Bug #71008 MySql cluster data node stopped and does not start
Submitted: 26 Nov 2013 10:44 Modified: 22 Mar 2016 12:40
Reporter: Janick Bernet Email Updates:
Status: Not a Bug Impact on me:
None 
Category:MySQL Cluster: Cluster (NDB) storage engine Severity:S2 (Serious)
Version:7.3.5 OS:Linux (Ubuntu 12.04)
Assigned to: MySQL Verification Team CPU Architecture:Any

[26 Nov 2013 10:44] Janick Bernet
Description:
It regularely happens that one of the data nodes stoppes and is not able to properly re-integrate in a simple 2 data node cluster (2 mysql nodes, 1 mgmt node). The log shows the following:

Time: Monday 25 November 2013 - 20:09:08
Status: Temporary error, restart node
Message: Internal program error (failed ndbrequire) (Internal error, programming error or missing error message, please report a bug)
Error: 2341
Error data: DbtupRoutines.cpp
Error object: DBTUP (Line: 728) 0x00000002
Program: ndbmtd
Pid: 1930 thr: 2
Version: mysql-5.6.11 ndb-7.3.2
Trace: /data/mysqlcluster//ndb_4_trace.log.1 [t1..t4]
***EOM***

Despite the claim for a temporary error, no startup is possible except by wiping the node using --initial.

How to repeat:
No idea the circumstances, but it happens regularely.
[26 Nov 2013 11:06] Janick Bernet
Ubuntu version is 12.04 LTS.
[29 Jan 2014 8:23] Janick Bernet
For those who might not see it: there is a private NDB error report attached.
[20 May 2014 10:16] Janick Bernet
Issue still persists after upgrading to cluster 7.3.5.
[11 Jun 2014 4:17] Kevin Dyer
Check your data node memory usage. In practice this is significantly greater than DataMemory + IndexMemory. A normal restart seems to use more than an initial.

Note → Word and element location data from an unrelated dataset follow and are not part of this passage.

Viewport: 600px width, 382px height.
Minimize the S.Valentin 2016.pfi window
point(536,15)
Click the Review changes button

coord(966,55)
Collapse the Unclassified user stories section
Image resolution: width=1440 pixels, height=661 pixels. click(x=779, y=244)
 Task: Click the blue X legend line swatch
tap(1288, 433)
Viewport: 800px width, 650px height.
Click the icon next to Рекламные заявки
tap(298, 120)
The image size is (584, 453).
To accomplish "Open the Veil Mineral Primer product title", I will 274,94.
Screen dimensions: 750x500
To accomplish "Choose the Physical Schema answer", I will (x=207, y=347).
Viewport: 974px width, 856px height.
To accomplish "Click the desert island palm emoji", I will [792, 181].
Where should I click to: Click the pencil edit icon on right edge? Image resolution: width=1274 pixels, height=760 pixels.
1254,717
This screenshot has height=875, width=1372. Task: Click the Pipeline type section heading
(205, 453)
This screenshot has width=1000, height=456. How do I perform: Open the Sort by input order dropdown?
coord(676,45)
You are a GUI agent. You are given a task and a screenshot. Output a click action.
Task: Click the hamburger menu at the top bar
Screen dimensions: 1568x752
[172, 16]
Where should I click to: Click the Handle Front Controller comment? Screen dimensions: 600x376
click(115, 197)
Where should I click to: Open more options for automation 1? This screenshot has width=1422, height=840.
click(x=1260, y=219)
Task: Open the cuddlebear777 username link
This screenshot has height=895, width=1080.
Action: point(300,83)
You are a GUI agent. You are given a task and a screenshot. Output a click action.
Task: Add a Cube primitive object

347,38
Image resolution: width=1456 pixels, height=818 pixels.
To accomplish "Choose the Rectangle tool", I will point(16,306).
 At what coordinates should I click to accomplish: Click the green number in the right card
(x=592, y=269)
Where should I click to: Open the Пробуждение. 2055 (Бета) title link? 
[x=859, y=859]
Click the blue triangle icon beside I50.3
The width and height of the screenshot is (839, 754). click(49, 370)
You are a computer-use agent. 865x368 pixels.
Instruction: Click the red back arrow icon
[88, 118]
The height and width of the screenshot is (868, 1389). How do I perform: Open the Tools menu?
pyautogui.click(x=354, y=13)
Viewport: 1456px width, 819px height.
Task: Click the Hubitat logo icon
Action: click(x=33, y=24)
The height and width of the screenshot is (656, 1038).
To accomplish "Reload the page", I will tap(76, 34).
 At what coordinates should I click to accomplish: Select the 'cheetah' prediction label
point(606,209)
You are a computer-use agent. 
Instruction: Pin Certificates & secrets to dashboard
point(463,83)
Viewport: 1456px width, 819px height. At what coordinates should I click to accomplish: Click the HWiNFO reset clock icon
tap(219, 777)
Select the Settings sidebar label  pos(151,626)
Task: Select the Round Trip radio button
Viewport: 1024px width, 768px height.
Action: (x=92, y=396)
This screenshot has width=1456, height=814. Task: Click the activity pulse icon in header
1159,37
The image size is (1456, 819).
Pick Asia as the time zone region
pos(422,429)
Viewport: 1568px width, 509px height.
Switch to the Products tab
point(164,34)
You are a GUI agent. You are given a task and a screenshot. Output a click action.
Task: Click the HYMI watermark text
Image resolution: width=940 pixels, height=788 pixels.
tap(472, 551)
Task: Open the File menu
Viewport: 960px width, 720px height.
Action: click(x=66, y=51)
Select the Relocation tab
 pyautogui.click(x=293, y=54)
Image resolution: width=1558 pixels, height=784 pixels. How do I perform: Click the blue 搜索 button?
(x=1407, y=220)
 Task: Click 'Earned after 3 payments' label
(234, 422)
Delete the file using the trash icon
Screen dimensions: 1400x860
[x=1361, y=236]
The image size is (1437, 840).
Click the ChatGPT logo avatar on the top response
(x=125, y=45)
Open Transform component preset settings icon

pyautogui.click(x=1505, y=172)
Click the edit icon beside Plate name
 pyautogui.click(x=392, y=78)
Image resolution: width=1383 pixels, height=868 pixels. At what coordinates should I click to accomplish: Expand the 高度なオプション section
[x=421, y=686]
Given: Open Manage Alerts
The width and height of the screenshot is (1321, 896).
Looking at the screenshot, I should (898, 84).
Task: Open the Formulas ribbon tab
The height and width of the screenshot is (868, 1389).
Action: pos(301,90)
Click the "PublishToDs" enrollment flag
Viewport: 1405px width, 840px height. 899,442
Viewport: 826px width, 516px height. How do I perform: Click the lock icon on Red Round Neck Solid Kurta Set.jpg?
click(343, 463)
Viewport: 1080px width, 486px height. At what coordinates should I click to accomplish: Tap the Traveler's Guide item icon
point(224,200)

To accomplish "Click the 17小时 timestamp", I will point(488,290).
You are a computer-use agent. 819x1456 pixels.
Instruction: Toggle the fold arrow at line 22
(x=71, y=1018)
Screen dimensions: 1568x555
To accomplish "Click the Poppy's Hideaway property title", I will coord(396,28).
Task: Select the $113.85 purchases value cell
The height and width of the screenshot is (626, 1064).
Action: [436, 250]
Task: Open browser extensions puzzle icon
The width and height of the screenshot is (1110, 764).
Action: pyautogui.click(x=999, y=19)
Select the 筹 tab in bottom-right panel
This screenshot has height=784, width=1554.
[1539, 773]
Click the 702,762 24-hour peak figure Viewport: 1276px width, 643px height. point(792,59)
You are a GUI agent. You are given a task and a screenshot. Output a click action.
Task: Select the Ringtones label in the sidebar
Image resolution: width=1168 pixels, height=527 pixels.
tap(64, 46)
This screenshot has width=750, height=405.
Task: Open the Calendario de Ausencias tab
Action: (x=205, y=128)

Check the following Ndbd_mem_manager message although it too appears to be understated. Expect to allow a minimum of 1GB additional memory for the OS and ndbd usage over that "initial" value. 

grep Ndbd_mem_manager /usr/local/mysql/data/ndb_1_out.log
2014-06-10 21:49:10 [ndbd] INFO     -- Ndbd_mem_manager::init(1) min: 6892Mb initial: 7020Mb

Use the following to disable swap. It may force you to increase RAM/decrease DataMemory to avoid a signal 9 by the oom-killer.

LockPagesInMainMemory=1
[22 Mar 2016 12:40] MySQL Verification Team
Hi,
sorry for the very late reply but it looks like your cluster is just poorly configured for your hardware. If you are still having the problem let us know, best contact MySQL Cluster support for proper configuration of your system but if you have new crash logs you can upload them here.

kind regards
Bogdan Kecman